The Tea Party is beginning to remind me of the cancer patient, shocked to reality  by the diagnosis and trying desperately  to become more informed than the treating oncologist with three decades of experience and ten years of medical school.

The Tea Party and many independents were shocked by the Great Recession and the huge growth in government and debt, both under Bush and made worse by Obama’s administration. Before they were happy hosting cook outs, going to high school football games and playing golf.  Now they have to get involved- dammit!

Being president requires more than business success, sexy debating skills, clever phrases and trying to play gotcha.  Political skills do not just fall in your lap because you are smart.
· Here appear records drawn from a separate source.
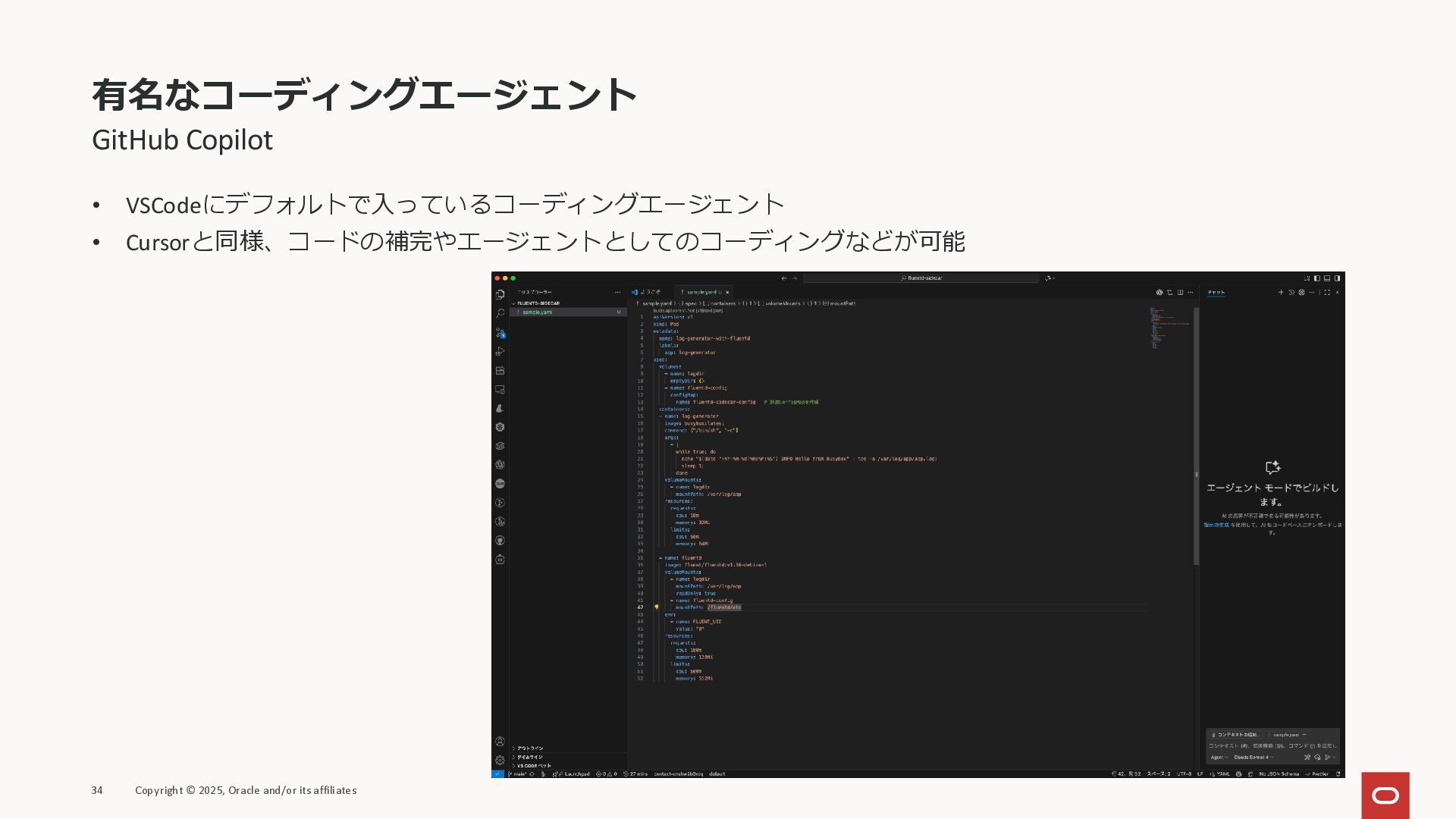This screenshot has width=1456, height=819.
Task: Toggle the secondary sidebar layout button
Action: pos(1337,278)
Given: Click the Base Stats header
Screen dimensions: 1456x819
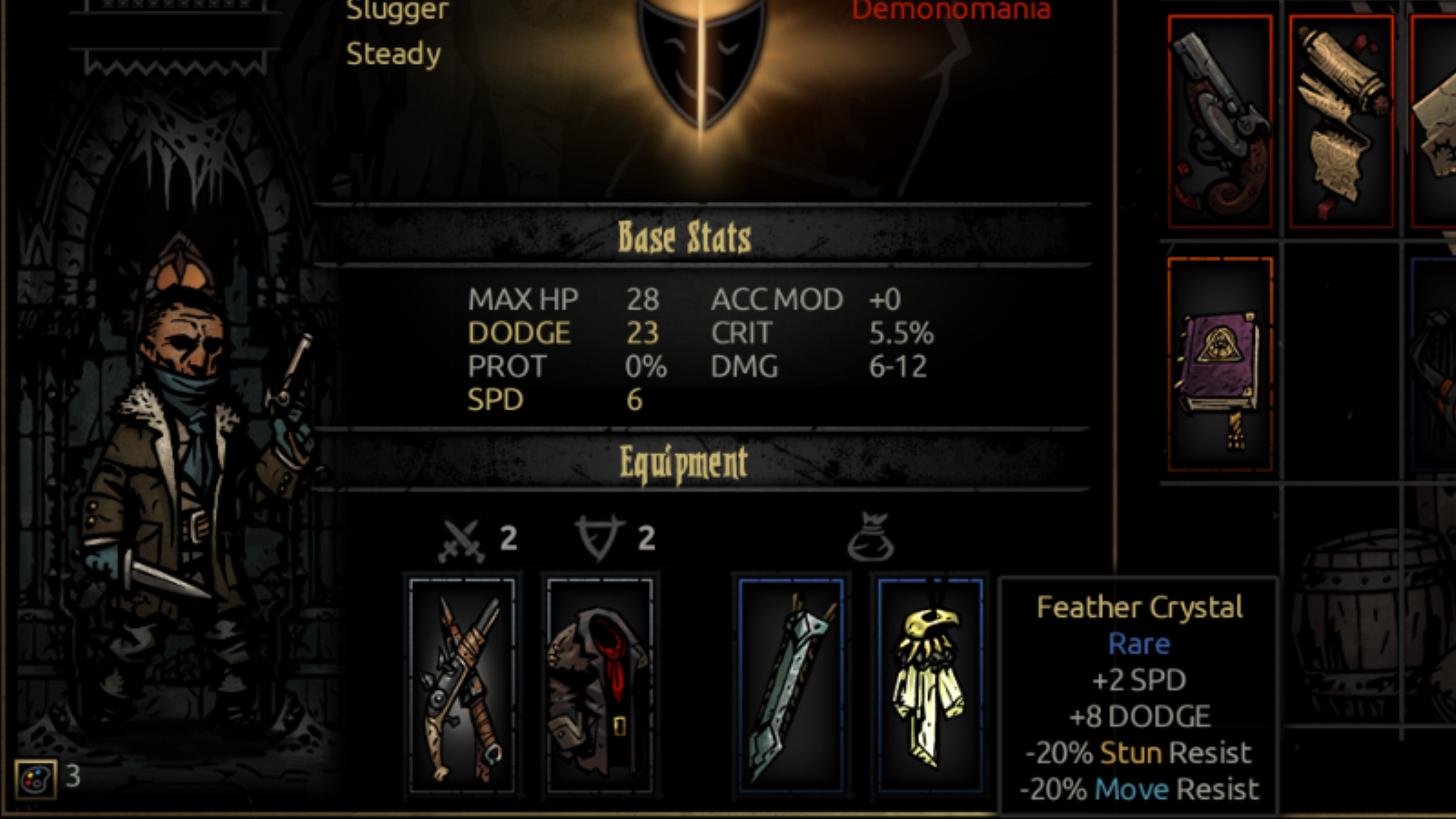Looking at the screenshot, I should [x=684, y=238].
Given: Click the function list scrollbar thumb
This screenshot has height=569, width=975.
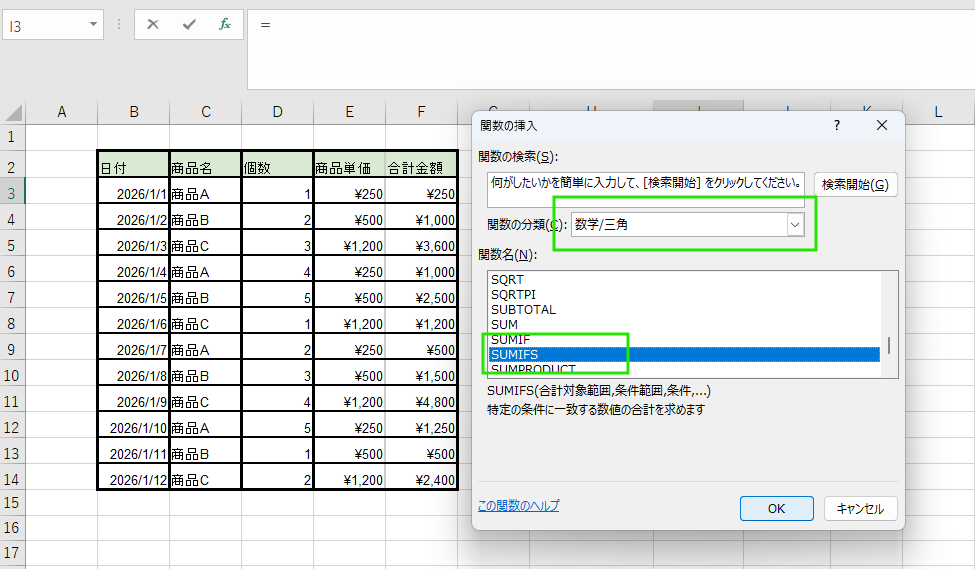Looking at the screenshot, I should [x=888, y=346].
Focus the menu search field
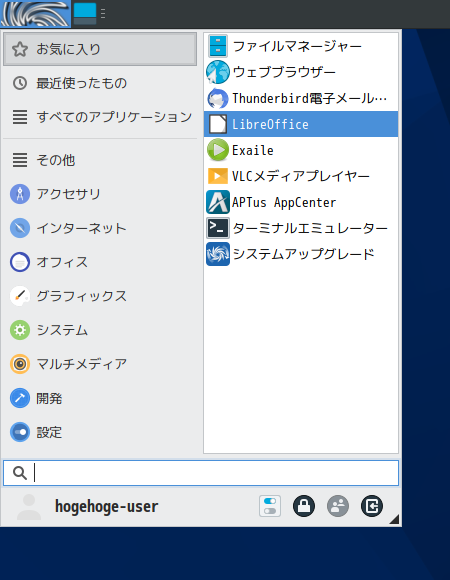450x580 pixels. [x=201, y=473]
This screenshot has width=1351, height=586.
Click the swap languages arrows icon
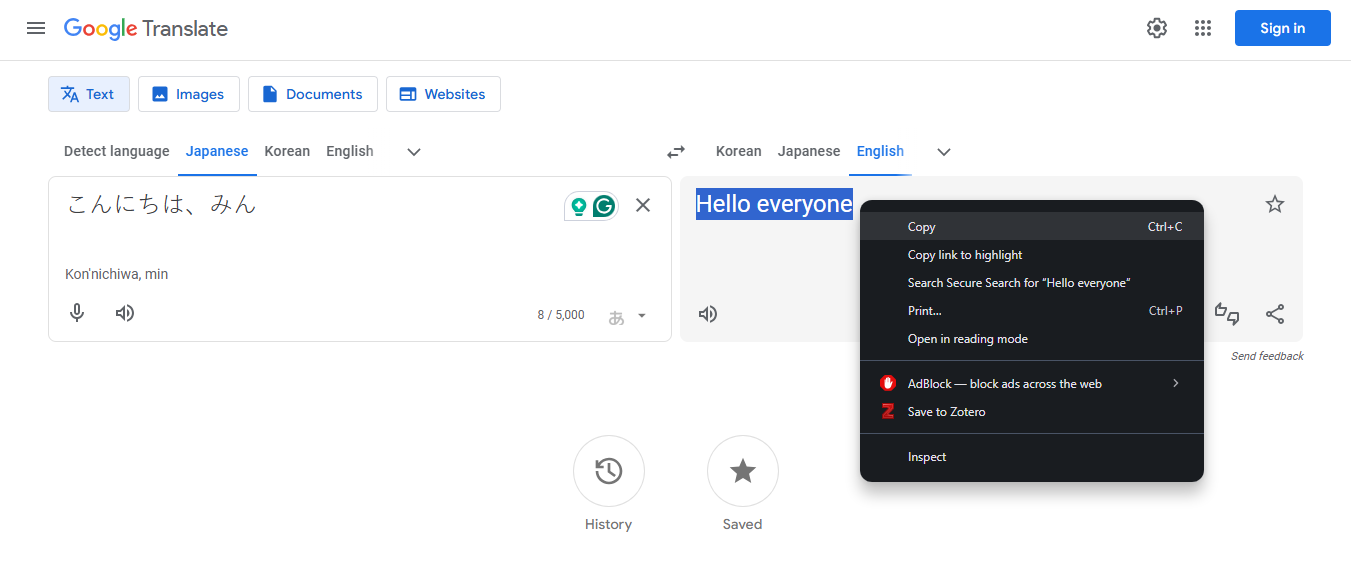pos(675,151)
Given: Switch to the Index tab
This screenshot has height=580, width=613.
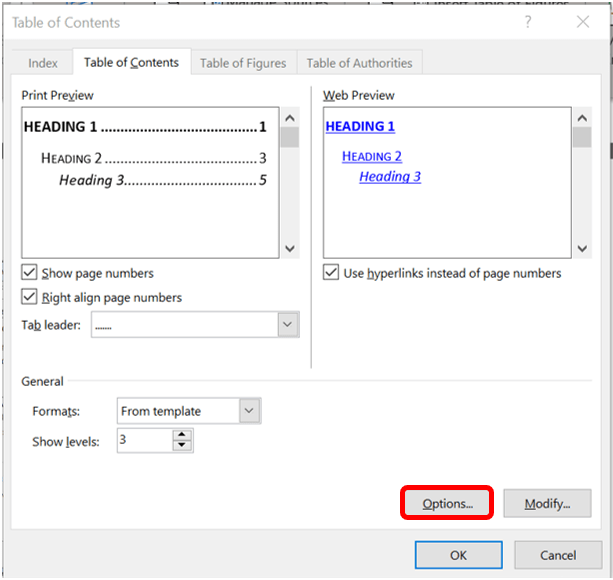Looking at the screenshot, I should pyautogui.click(x=43, y=63).
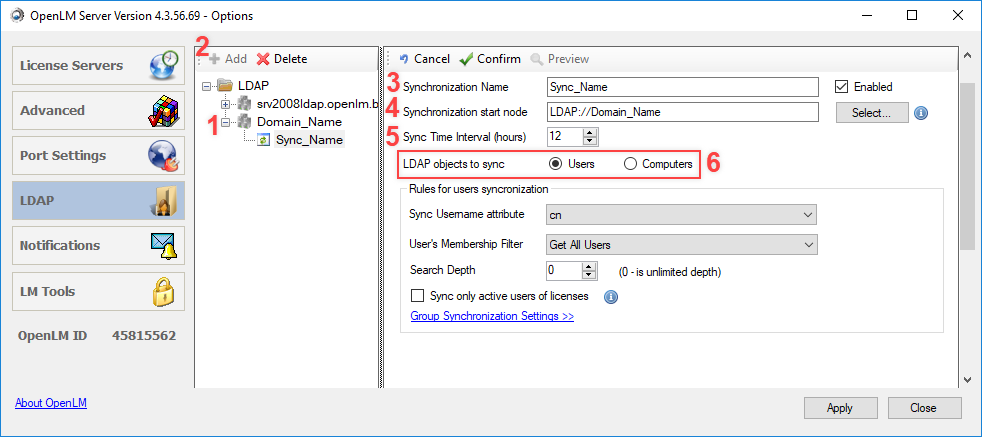Switch to the Port Settings tab
Viewport: 982px width, 437px height.
98,156
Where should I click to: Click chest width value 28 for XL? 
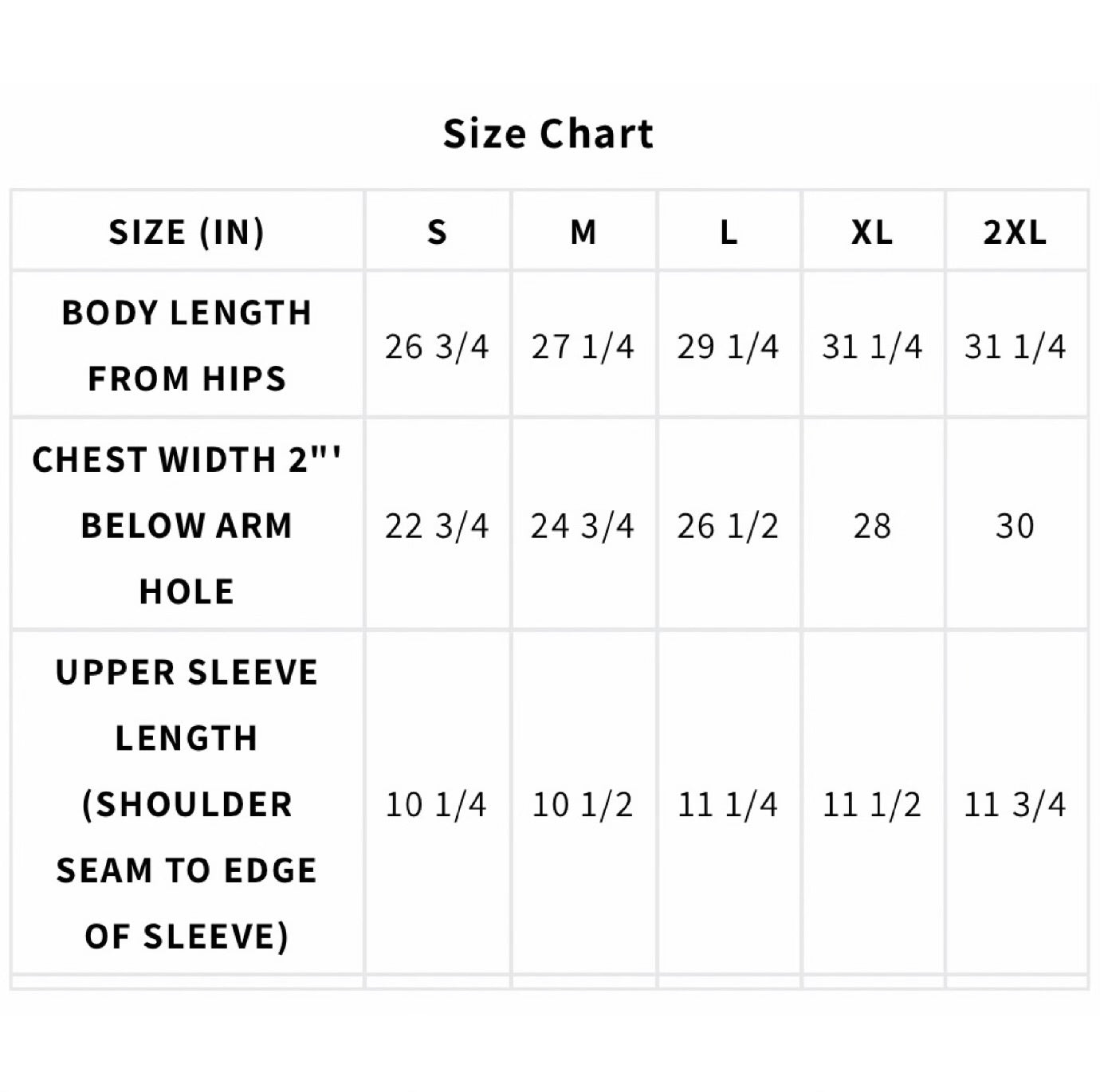pyautogui.click(x=872, y=526)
It takes study and experience like any other profession.  It also takes extraordinary commitment, careful deliberation, and an acute sense of clarity.  Ideas in DC are a dime a dozen; making effective legislation happen in a hostile and partisan environment  is not a task for amateurs.

The Democrats do not represent a majority, but they have the advantage of solidarity.  It will be a tragic disappointment if the GOP cannot mange to solidify around a candidate to unseat the worst president in a half century.